Saline Valley Hot Springs are a series of three thermal springs located in the remote Saline Valley area of Death Valley National Park.

==Description==
Each of the three main springs have several primitive soaking pools constructed from local rock, concrete and tile. Locals from the area constructed nearby showers, and a dishwashing station for visitors. The National Park System installed vault toilets nearby. Overnight parking is permitted up to 30 days per year.

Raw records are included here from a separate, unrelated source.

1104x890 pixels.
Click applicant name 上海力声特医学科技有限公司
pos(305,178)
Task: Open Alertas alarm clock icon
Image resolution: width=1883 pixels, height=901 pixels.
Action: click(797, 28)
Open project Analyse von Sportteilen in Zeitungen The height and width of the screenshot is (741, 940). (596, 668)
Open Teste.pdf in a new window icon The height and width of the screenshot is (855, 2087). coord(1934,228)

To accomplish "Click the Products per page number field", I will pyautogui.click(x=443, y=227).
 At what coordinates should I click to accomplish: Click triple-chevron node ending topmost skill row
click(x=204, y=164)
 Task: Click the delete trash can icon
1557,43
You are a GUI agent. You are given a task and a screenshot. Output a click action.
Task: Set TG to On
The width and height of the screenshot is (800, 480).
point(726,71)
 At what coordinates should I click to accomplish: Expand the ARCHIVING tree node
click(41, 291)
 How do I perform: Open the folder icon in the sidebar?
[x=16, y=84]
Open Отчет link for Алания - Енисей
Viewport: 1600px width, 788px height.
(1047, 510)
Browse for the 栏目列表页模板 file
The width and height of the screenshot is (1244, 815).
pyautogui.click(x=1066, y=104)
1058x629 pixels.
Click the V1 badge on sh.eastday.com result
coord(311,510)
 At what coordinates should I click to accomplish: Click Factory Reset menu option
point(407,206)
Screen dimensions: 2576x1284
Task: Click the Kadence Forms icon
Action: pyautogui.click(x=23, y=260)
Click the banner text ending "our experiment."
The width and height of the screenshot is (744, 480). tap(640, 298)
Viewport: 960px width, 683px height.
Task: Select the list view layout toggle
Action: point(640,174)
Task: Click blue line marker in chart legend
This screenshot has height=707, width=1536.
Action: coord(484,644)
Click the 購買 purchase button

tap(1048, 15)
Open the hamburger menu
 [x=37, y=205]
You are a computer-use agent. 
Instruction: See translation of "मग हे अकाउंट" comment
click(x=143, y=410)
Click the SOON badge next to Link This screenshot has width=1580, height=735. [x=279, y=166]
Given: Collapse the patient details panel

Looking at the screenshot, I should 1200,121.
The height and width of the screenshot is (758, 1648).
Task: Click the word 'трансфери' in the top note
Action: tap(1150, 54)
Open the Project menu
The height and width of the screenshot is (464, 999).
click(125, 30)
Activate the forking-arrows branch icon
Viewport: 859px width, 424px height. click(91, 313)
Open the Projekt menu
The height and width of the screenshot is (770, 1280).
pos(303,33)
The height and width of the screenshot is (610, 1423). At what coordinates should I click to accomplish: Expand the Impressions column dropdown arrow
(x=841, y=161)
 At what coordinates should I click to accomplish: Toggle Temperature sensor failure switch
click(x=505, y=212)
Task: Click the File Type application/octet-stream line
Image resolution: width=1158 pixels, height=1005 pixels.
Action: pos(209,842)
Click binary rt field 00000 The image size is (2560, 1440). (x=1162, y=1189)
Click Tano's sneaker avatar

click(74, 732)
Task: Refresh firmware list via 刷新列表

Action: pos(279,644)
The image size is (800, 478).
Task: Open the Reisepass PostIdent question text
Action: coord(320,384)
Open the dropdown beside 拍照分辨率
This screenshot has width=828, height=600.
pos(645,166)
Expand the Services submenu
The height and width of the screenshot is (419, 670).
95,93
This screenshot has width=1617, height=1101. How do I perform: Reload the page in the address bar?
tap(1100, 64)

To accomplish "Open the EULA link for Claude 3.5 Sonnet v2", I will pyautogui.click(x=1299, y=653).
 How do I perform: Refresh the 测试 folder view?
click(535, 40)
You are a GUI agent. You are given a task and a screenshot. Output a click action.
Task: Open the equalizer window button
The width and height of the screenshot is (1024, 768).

In 2019 the National Park Service finalized a management plan for the hot springs pertaining to visitor use and cultural and natural resource preservation. Three new camping areas are being developed approximately 100 feet or more from the spring sources to support car camping as well as walk-in campers. The springs are only accessible via a 50-mile long undeveloped dirt road with no facilities.

===Lower Warm Springs===
The lower warm springs consist of a series of intermittent soaking pools; as of 2011 the lower pool is consistently filled with warm spring water. The temperature of the warm springs is 110 °F.

===Palm Spring===
There are two primitive soaking pools fed by Palm Spring. The Wizard Pool is one of the hottest thermal springs in the Saline Valley with temperatures between 105 °F and 112 °F. The three and-a-half foot deep hexagonal soaking pool was built in the 1980s from rock and concrete. Seating has been built surrounding the pool. The Volcano Pool has a cooler temperature than Wizard pool, and is also constructed from rock and concrete and is above ground, whereas Wizard is below ground. Volcano is 15 feet across, with temperatures ranging from 98 °F to 104 °F.

===Upper Warm Spring===
Upper Warm Spring emerges from the source at 102 °F. It consists of two soaking pools, a small sand-bottomed pool and a cool water pool.

==Water profile==
The hot spring water emerges from the source between 102 °F and 112 °F.

==Location==
The springs are located in a remote valley within Death Valley National Park, accessible by a 50-mile long dirt road through deep desert. The Chicken Strip, a non-towered, makeshift dirt landing strip is found nearby.